• ASSIGNED TASK
With every line kept intact, print the entries that appear below.

(Collected data)
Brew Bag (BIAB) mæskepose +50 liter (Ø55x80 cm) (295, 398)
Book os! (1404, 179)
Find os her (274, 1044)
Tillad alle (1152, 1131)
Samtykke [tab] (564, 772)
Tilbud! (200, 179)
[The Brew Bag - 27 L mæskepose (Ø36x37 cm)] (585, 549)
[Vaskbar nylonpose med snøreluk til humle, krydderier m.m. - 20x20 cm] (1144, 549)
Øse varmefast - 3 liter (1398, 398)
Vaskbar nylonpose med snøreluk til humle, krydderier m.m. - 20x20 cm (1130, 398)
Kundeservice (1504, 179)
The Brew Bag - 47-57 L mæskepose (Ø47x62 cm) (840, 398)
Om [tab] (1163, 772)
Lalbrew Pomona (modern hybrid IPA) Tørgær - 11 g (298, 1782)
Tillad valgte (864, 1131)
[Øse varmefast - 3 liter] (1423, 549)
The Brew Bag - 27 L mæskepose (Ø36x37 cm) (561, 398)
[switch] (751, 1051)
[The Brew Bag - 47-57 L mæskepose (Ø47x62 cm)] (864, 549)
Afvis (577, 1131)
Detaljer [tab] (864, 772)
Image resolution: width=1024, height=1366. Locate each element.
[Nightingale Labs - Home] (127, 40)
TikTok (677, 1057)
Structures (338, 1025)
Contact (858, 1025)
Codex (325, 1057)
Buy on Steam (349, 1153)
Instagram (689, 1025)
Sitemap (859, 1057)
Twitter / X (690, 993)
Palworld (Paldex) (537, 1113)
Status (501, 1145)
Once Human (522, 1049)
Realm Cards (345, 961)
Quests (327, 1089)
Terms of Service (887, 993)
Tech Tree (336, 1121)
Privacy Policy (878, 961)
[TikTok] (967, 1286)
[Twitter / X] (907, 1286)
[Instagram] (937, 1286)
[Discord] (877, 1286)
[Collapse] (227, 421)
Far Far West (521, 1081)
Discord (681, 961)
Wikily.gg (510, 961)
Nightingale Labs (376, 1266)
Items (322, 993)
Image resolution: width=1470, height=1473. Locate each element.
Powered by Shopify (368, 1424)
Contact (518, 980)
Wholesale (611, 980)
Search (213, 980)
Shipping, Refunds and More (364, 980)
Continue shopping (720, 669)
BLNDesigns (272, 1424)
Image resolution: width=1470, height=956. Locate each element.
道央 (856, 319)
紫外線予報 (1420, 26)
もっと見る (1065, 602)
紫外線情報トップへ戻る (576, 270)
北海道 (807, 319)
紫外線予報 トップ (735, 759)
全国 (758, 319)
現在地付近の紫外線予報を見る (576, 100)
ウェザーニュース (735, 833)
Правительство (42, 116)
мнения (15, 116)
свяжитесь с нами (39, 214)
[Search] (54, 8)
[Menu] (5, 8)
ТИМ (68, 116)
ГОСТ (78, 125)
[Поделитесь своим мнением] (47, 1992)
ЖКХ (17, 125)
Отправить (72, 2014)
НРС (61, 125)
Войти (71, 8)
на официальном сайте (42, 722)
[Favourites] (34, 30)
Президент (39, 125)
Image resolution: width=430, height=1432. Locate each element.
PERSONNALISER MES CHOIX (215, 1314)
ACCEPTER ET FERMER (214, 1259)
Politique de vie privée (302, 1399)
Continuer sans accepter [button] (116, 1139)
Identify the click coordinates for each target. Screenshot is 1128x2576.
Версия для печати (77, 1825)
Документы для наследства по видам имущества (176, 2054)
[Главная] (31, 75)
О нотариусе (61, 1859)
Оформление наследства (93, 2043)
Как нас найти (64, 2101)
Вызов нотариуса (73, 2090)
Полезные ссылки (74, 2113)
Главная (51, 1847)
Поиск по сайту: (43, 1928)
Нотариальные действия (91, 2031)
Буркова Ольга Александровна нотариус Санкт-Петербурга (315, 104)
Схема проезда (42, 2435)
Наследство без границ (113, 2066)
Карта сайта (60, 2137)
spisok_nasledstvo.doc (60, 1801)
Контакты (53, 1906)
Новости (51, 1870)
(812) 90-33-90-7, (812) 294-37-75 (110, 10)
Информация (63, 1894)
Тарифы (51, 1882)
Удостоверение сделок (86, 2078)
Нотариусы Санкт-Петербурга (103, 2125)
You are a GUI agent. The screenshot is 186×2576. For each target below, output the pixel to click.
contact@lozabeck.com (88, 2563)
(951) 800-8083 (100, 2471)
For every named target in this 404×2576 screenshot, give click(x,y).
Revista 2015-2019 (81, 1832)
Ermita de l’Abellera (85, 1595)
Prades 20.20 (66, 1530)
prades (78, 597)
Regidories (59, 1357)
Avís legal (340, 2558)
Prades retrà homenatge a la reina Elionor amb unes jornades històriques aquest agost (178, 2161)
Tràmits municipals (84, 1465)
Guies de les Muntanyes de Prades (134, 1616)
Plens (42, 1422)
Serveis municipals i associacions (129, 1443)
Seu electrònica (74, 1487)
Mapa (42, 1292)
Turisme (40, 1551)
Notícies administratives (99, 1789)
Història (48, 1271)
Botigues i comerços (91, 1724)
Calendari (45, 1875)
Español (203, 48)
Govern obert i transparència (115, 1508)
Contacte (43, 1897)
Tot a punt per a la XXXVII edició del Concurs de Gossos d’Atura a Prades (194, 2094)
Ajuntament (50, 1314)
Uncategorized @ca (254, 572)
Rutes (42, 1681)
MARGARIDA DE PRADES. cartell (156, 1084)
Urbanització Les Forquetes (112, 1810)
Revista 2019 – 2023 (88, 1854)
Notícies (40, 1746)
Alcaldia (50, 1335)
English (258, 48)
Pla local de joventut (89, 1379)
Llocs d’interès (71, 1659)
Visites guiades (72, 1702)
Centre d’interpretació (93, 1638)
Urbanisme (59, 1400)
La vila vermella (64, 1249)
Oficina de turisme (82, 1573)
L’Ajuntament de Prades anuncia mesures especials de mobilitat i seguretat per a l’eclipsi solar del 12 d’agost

• EXERCISE SOLUTION
Brew Bag (BIAB) mæskepose +50 liter (Ø55x80 cm) (295, 398)
Book os! (1404, 179)
Find os her (274, 1044)
Tillad alle (1152, 1131)
Samtykke [tab] (564, 772)
Tilbud! (200, 179)
[The Brew Bag - 27 L mæskepose (Ø36x37 cm)] (585, 549)
[Vaskbar nylonpose med snøreluk til humle, krydderier m.m. - 20x20 cm] (1144, 549)
Øse varmefast - 3 liter (1398, 398)
Vaskbar nylonpose med snøreluk til humle, krydderier m.m. - 20x20 cm (1130, 398)
Kundeservice (1504, 179)
The Brew Bag - 47-57 L mæskepose (Ø47x62 cm) (840, 398)
Om [tab] (1163, 772)
Lalbrew Pomona (modern hybrid IPA) Tørgær - 11 g (298, 1782)
Tillad valgte (864, 1131)
[Øse varmefast - 3 liter] (1423, 549)
The Brew Bag - 27 L mæskepose (Ø36x37 cm) (561, 398)
[switch] (751, 1051)
[The Brew Bag - 47-57 L mæskepose (Ø47x62 cm)] (864, 549)
Afvis (577, 1131)
Detaljer [tab] (864, 772)
Image resolution: width=1024, height=1366. Locate each element.
[Nightingale Labs - Home] (127, 40)
TikTok (677, 1057)
Structures (338, 1025)
Contact (858, 1025)
Codex (325, 1057)
Buy on Steam (349, 1153)
Instagram (689, 1025)
Sitemap (859, 1057)
Twitter / X (690, 993)
Palworld (Paldex) (537, 1113)
Status (501, 1145)
Once Human (522, 1049)
Realm Cards (345, 961)
Quests (327, 1089)
Terms of Service (887, 993)
Tech Tree (336, 1121)
Privacy Policy (878, 961)
[TikTok] (967, 1286)
[Twitter / X] (907, 1286)
[Instagram] (937, 1286)
[Discord] (877, 1286)
[Collapse] (227, 421)
Far Far West (521, 1081)
Discord (681, 961)
Wikily.gg (510, 961)
Nightingale Labs (376, 1266)
Items (322, 993)
Image resolution: width=1470, height=1473. Locate each element.
Powered by Shopify (368, 1424)
Contact (518, 980)
Wholesale (611, 980)
Search (213, 980)
Shipping, Refunds and More (364, 980)
Continue shopping (720, 669)
BLNDesigns (272, 1424)
Image resolution: width=1470, height=956. Locate each element.
道央 (856, 319)
紫外線予報 (1420, 26)
もっと見る (1065, 602)
紫外線情報トップへ戻る (576, 270)
北海道 (807, 319)
紫外線予報 トップ (735, 759)
全国 (758, 319)
現在地付近の紫外線予報を見る (576, 100)
ウェザーニュース (735, 833)
Правительство (42, 116)
мнения (15, 116)
свяжитесь с нами (39, 214)
[Search] (54, 8)
[Menu] (5, 8)
ТИМ (68, 116)
ГОСТ (78, 125)
[Поделитесь своим мнением] (47, 1992)
ЖКХ (17, 125)
Отправить (72, 2014)
НРС (61, 125)
Войти (71, 8)
на официальном сайте (42, 722)
[Favourites] (34, 30)
Президент (39, 125)
Image resolution: width=430, height=1432. Locate each element.
PERSONNALISER MES CHOIX (215, 1314)
ACCEPTER ET FERMER (214, 1259)
Politique de vie privée (302, 1399)
Continuer sans accepter [button] (116, 1139)
Identify the click coordinates for each target. Screenshot is 1128x2576.
Версия для печати (77, 1825)
Документы для наследства по видам имущества (176, 2054)
[Главная] (31, 75)
О нотариусе (61, 1859)
Оформление наследства (93, 2043)
Как нас найти (64, 2101)
Вызов нотариуса (73, 2090)
Полезные ссылки (74, 2113)
Главная (51, 1847)
Поиск по сайту: (43, 1928)
Нотариальные действия (91, 2031)
Буркова Ольга Александровна нотариус Санкт-Петербурга (315, 104)
Схема проезда (42, 2435)
Наследство без границ (113, 2066)
Карта сайта (60, 2137)
spisok_nasledstvo.doc (60, 1801)
Контакты (53, 1906)
Новости (51, 1870)
(812) 90-33-90-7, (812) 294-37-75 (110, 10)
Информация (63, 1894)
Тарифы (51, 1882)
Удостоверение сделок (86, 2078)
Нотариусы Санкт-Петербурга (103, 2125)
You are a GUI agent. The screenshot is 186×2576. For each target below, output the pixel to click.
contact@lozabeck.com (88, 2563)
(951) 800-8083 (100, 2471)
For every named target in this 404×2576 screenshot, give click(x,y).
Revista 2015-2019 (81, 1832)
Ermita de l’Abellera (85, 1595)
Prades 20.20 (66, 1530)
prades (78, 597)
Regidories (59, 1357)
Avís legal (340, 2558)
Prades retrà homenatge a la reina Elionor amb unes jornades històriques aquest agost (178, 2161)
Tràmits municipals (84, 1465)
Guies de les Muntanyes de Prades (134, 1616)
Plens (42, 1422)
Serveis municipals i associacions (129, 1443)
Seu electrònica (74, 1487)
Mapa (42, 1292)
Turisme (40, 1551)
Notícies administratives (99, 1789)
Història (48, 1271)
Botigues i comerços (91, 1724)
Calendari (45, 1875)
Español (203, 48)
Govern obert i transparència (115, 1508)
Contacte (43, 1897)
Tot a punt per a la XXXVII edició del Concurs de Gossos d’Atura a Prades (194, 2094)
Ajuntament (50, 1314)
Uncategorized @ca (254, 572)
Rutes (42, 1681)
MARGARIDA DE PRADES. cartell (156, 1084)
Urbanització Les Forquetes (112, 1810)
Revista 2019 – 2023 (88, 1854)
Notícies (40, 1746)
Alcaldia (50, 1335)
English (258, 48)
Pla local de joventut (89, 1379)
Llocs d’interès (71, 1659)
Visites guiades (72, 1702)
Centre d’interpretació (93, 1638)
Urbanisme (59, 1400)
La vila vermella (64, 1249)
Oficina de turisme (82, 1573)
L’Ajuntament de Prades anuncia mesures especials de mobilitat i seguretat per a l’eclipsi solar del 12 d’agost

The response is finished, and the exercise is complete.